start DOCUMENT SECTION
Wednesday, November 10, 2010

Missing In Action


Tis true, I have been missing in action, both on posting/writing, and in living my life. It is at times, difficult to move through the forest when there are so many obstacles in the path. Fallen trees to climb over, critters scampering about and sounds in the distance that cause me to pause and wonder if I am headed in the right direction. At times, I feel I am going around in circles. Seems I find myself passing through areas that I just walked through....then I wonder what is with that! Why can't I find a path that will lead me to somewhere other than the cottage that Hansel and Gretel came upon. Where is Christopher Robin? I know he would assist me.... :)


I have been consumed with life. Hmmm perhaps it is more that life at this time, has found a way to consume almost every moment of my days.


Can you relate?


I moved recently. I have a new roommate. The kindest, considerate and most handsome man in this part of the hundred acre woods...one of my sons! Thought I should throw that in there before you begin wondering just who I am living with. I love my new apartment. It is safe. That was the most important thing to me. It is well lit up and comes with weekend entertainment as there is a high school across the street with the football field in view. I can hear the announcer giving out details of who is running the field and on what yard line....not that I would really know what that meant. I am not a football fan. I don't care to watch 'the guys' do the full body slam when they greet each other or see how aggressive the players get. Why can't they do a simple 'high five'? Doesn't that seem more gentle? Next time there is a vote on how football players greet each other on the field, I am voting for a high five...cause I JUST KNOW they are going to ask for my input. :)
end DOCUMENT SECTION
> **GIVEN REQUEST A**
How would you render the sentence "I am not a football fan." from the blog post into French?
> **GIVEN REQUEST B**
Can you quote the part of the blog post that opens with the words "Wednesday, November 10, 2010" and closes with "assist me.... :)"?
start INFORMATION PROVIDED
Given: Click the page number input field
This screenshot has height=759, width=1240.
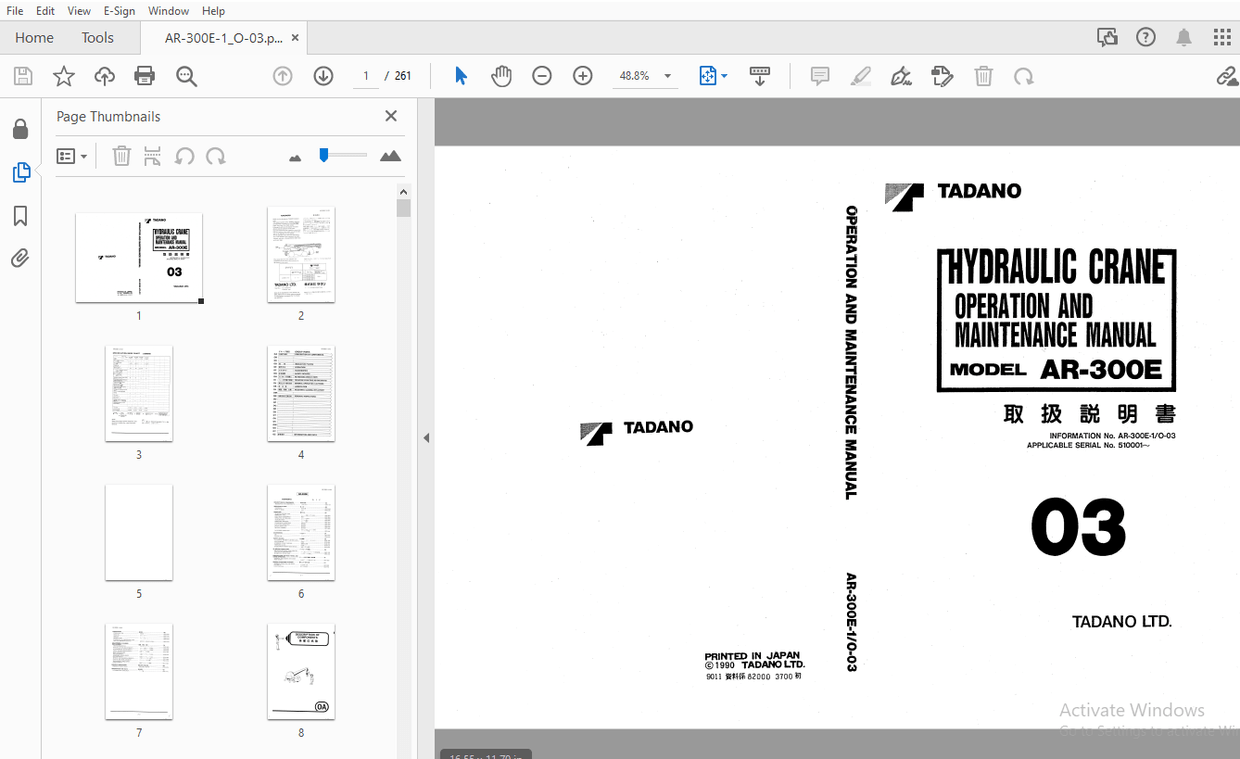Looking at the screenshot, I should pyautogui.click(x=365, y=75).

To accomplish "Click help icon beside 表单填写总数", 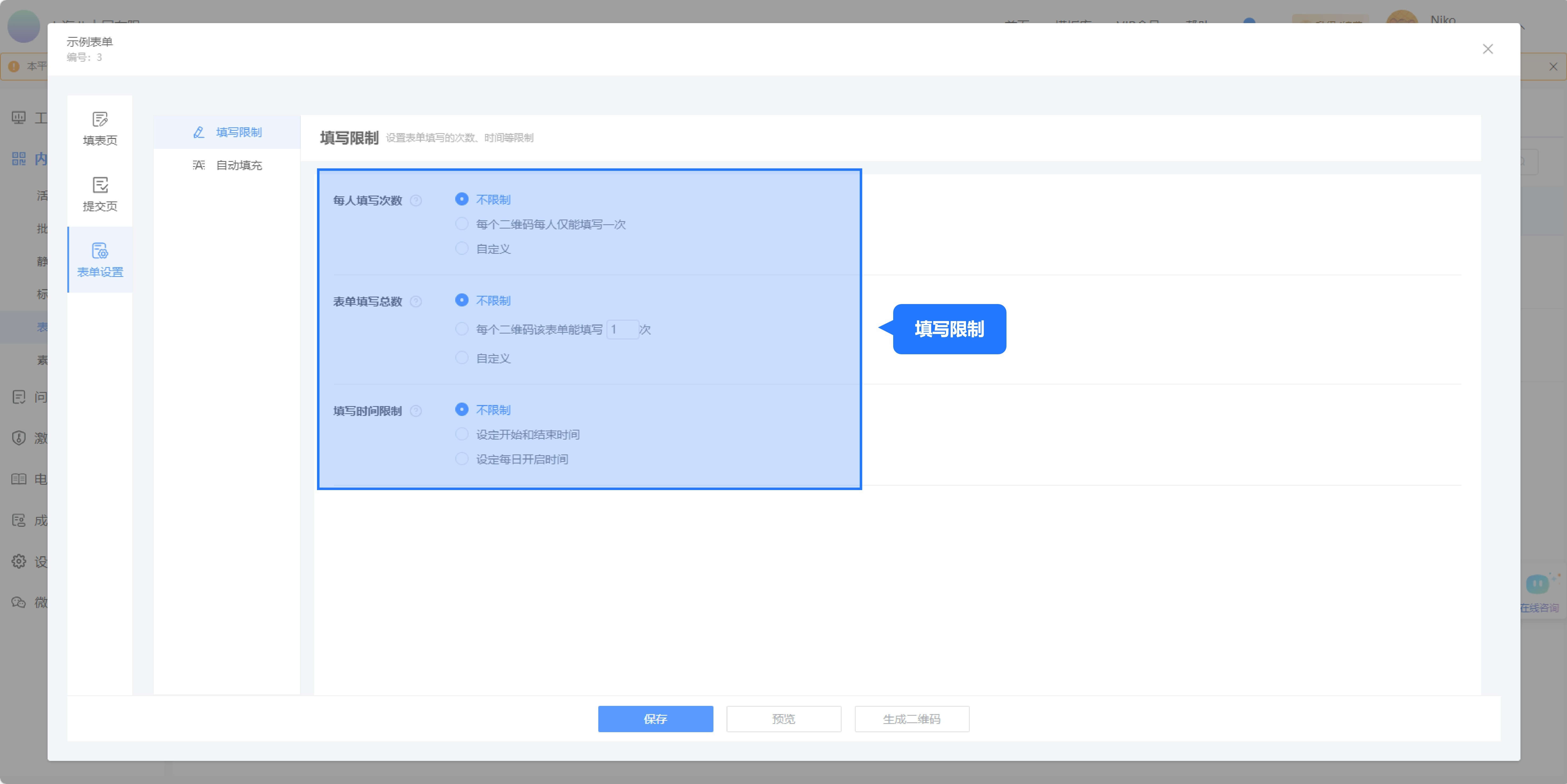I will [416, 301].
end INFORMATION PROVIDED
start INFORMATION PROVIDED
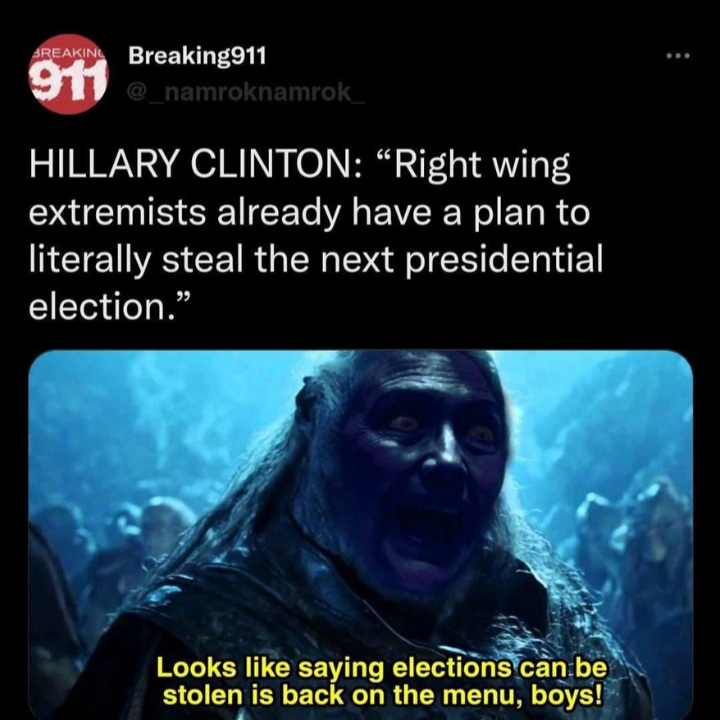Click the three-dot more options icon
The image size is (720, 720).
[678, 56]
end INFORMATION PROVIDED
> **FINISHED ANSWER A**
Je ne suis pas fan de football américain.

> **FINISHED ANSWER B**
Wednesday, November 10, 2010

Missing In Action


Tis true, I have been missing in action, both on posting/writing, and in living my life. It is at times, difficult to move through the forest when there are so many obstacles in the path. Fallen trees to climb over, critters scampering about and sounds in the distance that cause me to pause and wonder if I am headed in the right direction. At times, I feel I am going around in circles. Seems I find myself passing through areas that I just walked through....then I wonder what is with that! Why can't I find a path that will lead me to somewhere other than the cottage that Hansel and Gretel came upon. Where is Christopher Robin? I know he would assist me.... :)